No Longer “Going West”

Timothy Noah has a great piece in Washington Monthly looking at why Horace Greeley’s famous quote “Go West, young man” is no longer relevant in modern days because moving to places “where the money is” hasn’t helped much with upward mobility:

A construction worker can generally make more money in San Francisco than in suburban Fresno. But it won’t likely be enough more to make up the difference in the relative cost of living. Indeed, few working-class people earn enough money to live anywhere near San Francisco anymore, to the point that there is now a severe shortage of construction workers in the Bay Area. David Hayes, CEO of Skyline Construction, recently told the local business press that his biggest challenge is “[r]ecruiting, recruiting, recruiting. We have started relocating candidates from Southern California and recruiting out-of-state candidates, along with asking retired workers to return.”

If labor markets were operating efficiently, construction workers, along with electricians, plumbers, nurses, nannies, elementary school teachers, and other working-class Americans, would receive enough compensation to live near the places where their work is most needed. But our labor markets are not efficient; rather, they are rigged and skewed, offering too much compensation to people with some skill sets (merging companies and writing derivatives, for example) and not enough to others whose skills are often just as hard to learn (e.g., brick laying and teaching children to read) and often more vital to society.

Ganong and Shoag provide a data series that captures the bottom line. In 1940, the income of “lower-skilled” workers captured 88 cents of every dollar increase in state per capita income.
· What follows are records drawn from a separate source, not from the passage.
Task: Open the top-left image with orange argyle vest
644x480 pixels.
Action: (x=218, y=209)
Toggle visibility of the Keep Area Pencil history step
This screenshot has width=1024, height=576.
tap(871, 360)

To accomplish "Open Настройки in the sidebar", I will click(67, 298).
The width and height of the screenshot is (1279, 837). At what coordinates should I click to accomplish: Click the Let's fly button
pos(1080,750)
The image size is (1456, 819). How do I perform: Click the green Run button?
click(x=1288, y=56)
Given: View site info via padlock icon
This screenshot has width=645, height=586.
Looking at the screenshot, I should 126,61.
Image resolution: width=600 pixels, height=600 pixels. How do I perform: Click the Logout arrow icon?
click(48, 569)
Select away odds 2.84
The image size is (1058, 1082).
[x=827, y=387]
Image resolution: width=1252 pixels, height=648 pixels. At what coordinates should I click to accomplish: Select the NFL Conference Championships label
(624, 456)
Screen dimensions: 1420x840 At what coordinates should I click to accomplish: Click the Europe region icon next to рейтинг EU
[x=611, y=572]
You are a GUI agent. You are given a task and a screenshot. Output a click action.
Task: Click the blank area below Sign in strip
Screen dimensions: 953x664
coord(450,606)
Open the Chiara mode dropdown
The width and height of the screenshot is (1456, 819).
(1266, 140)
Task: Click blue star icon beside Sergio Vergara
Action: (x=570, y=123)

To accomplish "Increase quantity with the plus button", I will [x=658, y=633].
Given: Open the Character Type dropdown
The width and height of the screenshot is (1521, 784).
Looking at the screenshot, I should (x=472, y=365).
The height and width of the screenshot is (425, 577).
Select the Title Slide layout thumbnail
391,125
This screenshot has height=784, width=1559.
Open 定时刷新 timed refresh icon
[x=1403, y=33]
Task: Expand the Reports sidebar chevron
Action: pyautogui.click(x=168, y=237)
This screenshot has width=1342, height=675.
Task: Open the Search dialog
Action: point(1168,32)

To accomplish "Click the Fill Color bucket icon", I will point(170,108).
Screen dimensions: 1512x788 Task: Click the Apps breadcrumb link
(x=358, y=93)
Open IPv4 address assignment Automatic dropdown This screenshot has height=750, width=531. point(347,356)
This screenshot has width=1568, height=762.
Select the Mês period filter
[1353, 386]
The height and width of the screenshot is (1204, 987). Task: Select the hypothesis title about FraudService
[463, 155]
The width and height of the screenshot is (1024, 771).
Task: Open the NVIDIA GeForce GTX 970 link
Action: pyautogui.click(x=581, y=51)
That share began to decline in the 1970s, and by 2010 it was down to 36 cents. Put another way, working-class people in the richest regions of the country have a much lower share of the income around them than they once did. That, more than any other reason, is why they have such a hard time moving to where incomes are highest. Incomes aren’t high for them.

One exception to this is the move to North Dakota, where an oil boom has drawn a significant amount of workers hoping to land job with a decent payday (remember those reports of McDonald’s offering employees $15 an hour to attract people to work there?). But overall, the data is showing that the trend is not “going West” in search of opportunity, but staying put.